June is traditionally the month where we meditate and ponder the Sacred Heart of Jesus. Devotion to Jesus’ Sacred Heart has existed throughout Church history, but in particular it began to flourish in the late 17th century.
St. Margaret Mary Alacoque, a Visitation sister from Paray-le-Monial, France, received private revelations and a mission from our Lord to spread devotion to His Sacred Heart. In one particular locution, our Lord spoke to her telling her how eagerly he desired to pour out the fire of His burning love upon humanity in order to save and sanctify them. He then asked St. Margaret Mary to give Him her heart, and she begged Him to take it.

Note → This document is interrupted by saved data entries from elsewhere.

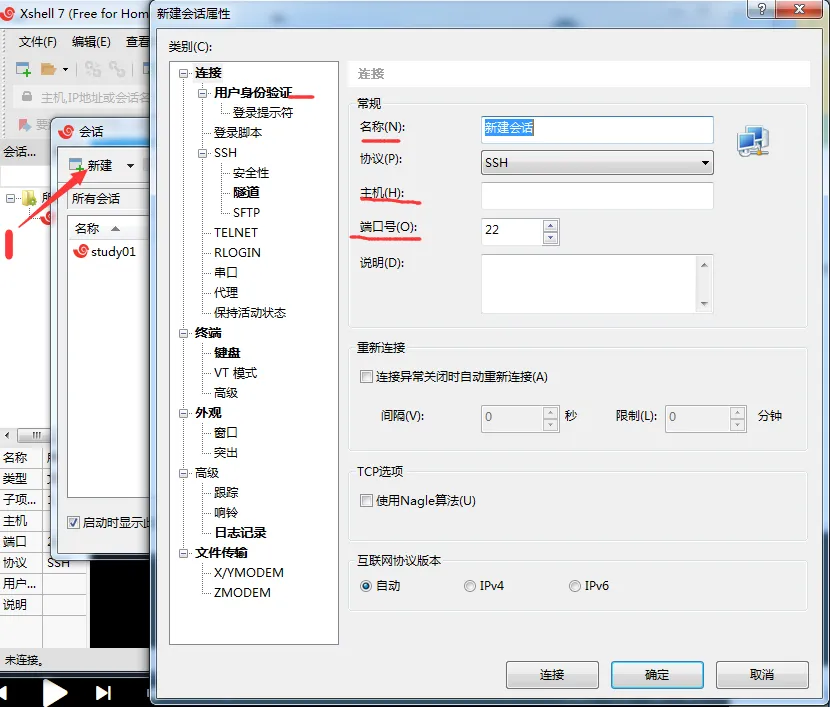The width and height of the screenshot is (830, 707).
Task: Select the IPv4 radio button
Action: pyautogui.click(x=470, y=586)
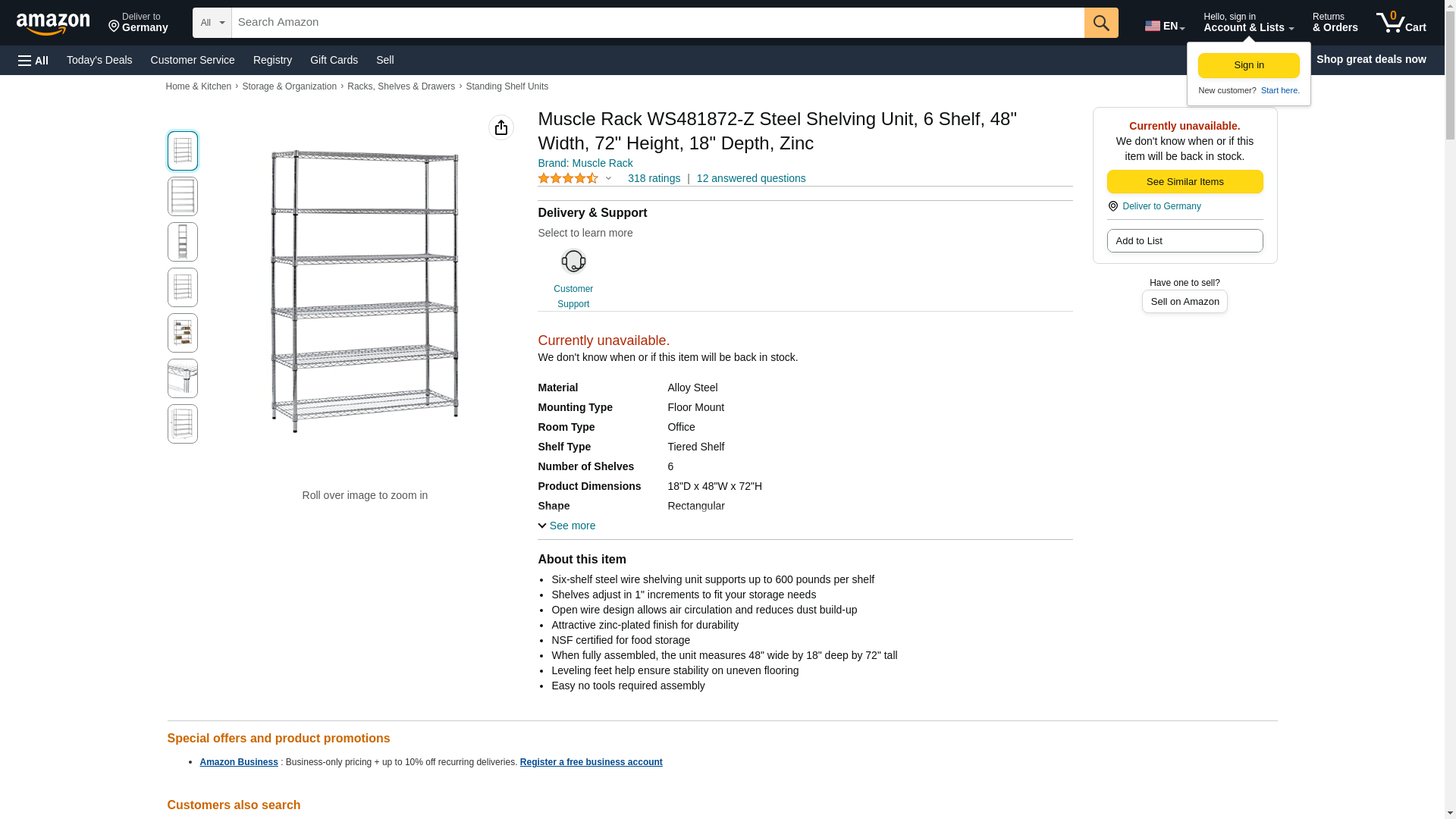Expand the EN language selector
1456x819 pixels.
click(1164, 26)
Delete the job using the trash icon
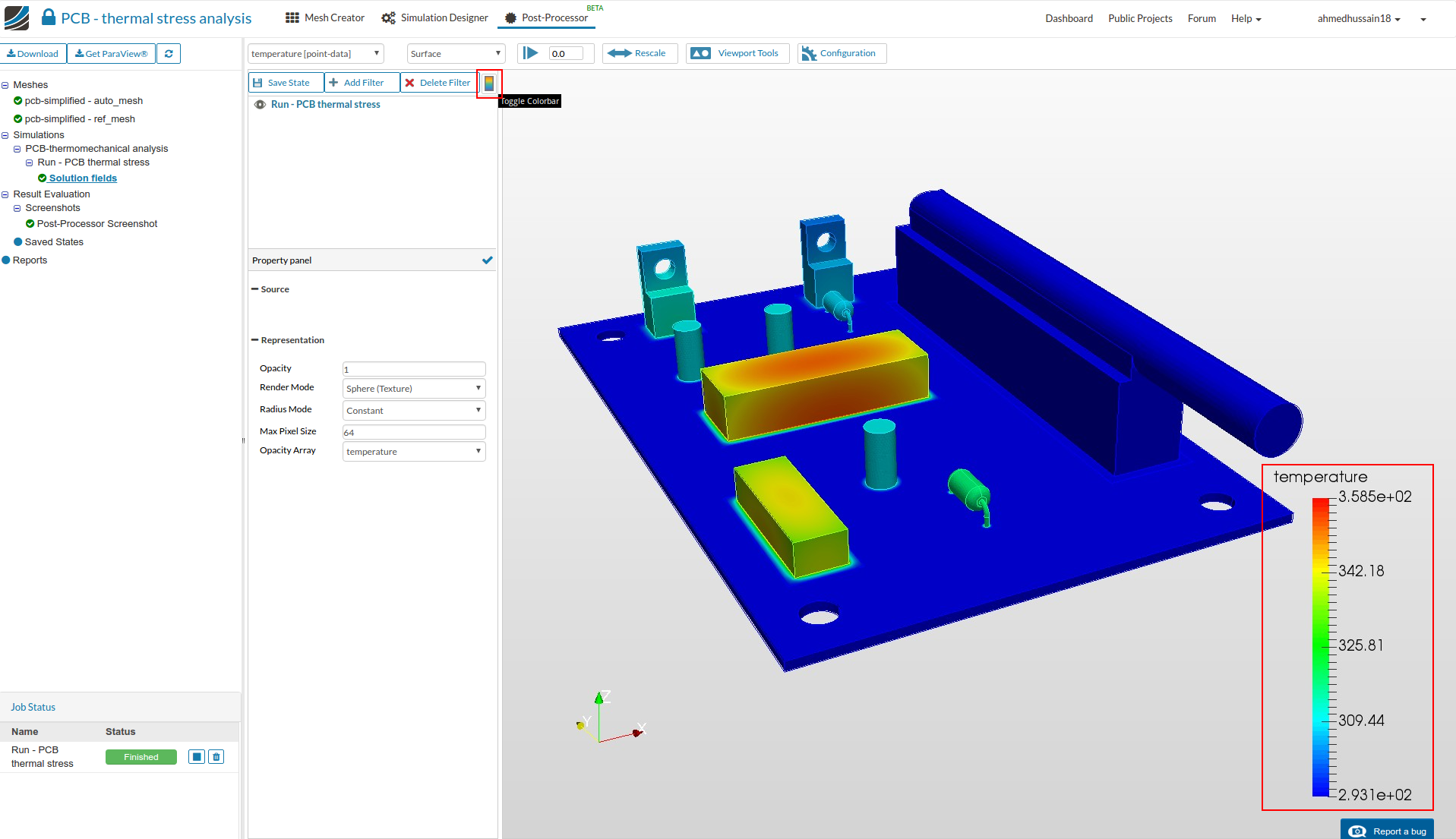The image size is (1456, 839). point(216,757)
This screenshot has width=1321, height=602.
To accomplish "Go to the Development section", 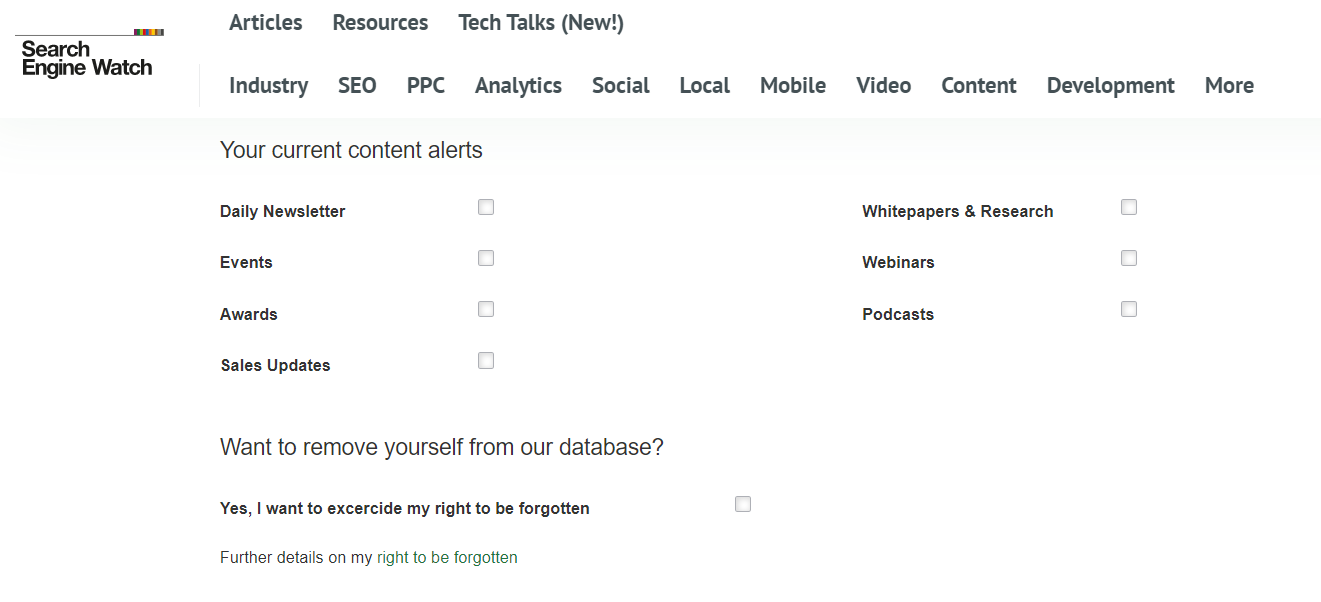I will [x=1111, y=86].
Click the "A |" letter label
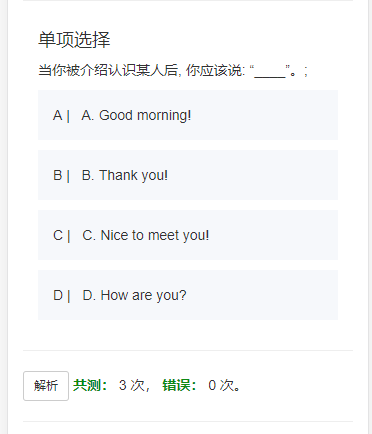Image resolution: width=372 pixels, height=434 pixels. 61,115
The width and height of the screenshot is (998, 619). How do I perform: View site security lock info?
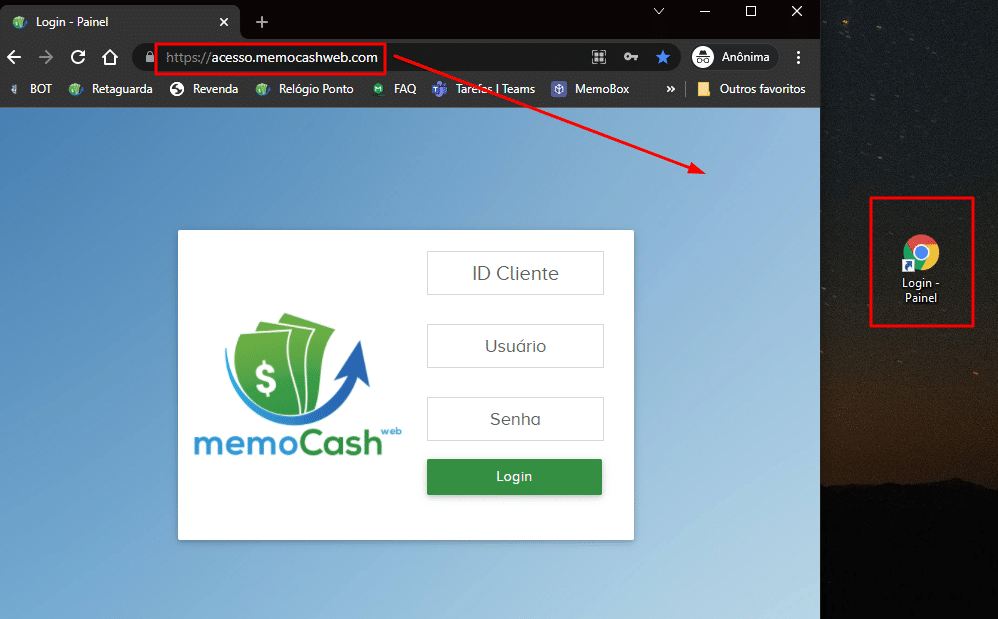150,58
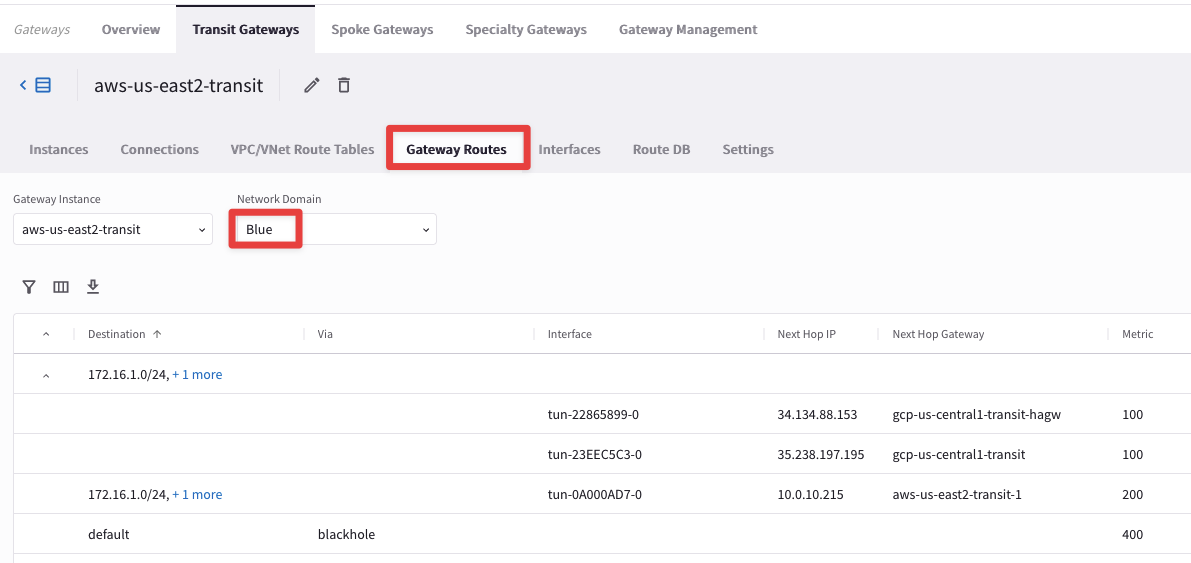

The Lord took her heart and placed it within His own Sacred Heart and it was engulfed in His divine charity. Our Lord then removed it and gave it back to St. Margaret, fully ablaze burning with the flame of His love. Jesus gave her specific graces and at the same time a particular sharing in His passion in reparation for those who treated Our Lord with coldness and indifference (Von Glahn, SpiritualDirection.com). Again through her “yes” to our Lord, devotion to the Sacred Heart of Jesus spread throughout the Church.
Both of these images of Jesus freeing the lost sheep and the furnace of divine charity burning within His Sacred Heart give us considerable pause. They are a consolation and ultimately an invitation. To give the Lord our hearts is the best decision we can make, since He is then given the necessary permission to mould, to shape, to heal and to fill our hearts with His mercy and love. It is from this place of union that our hearts learn to beat in accordance with the rhythm of His own pierced heart.
Perhaps the invitation to you from our Lord is to, likewise, give Him your heart.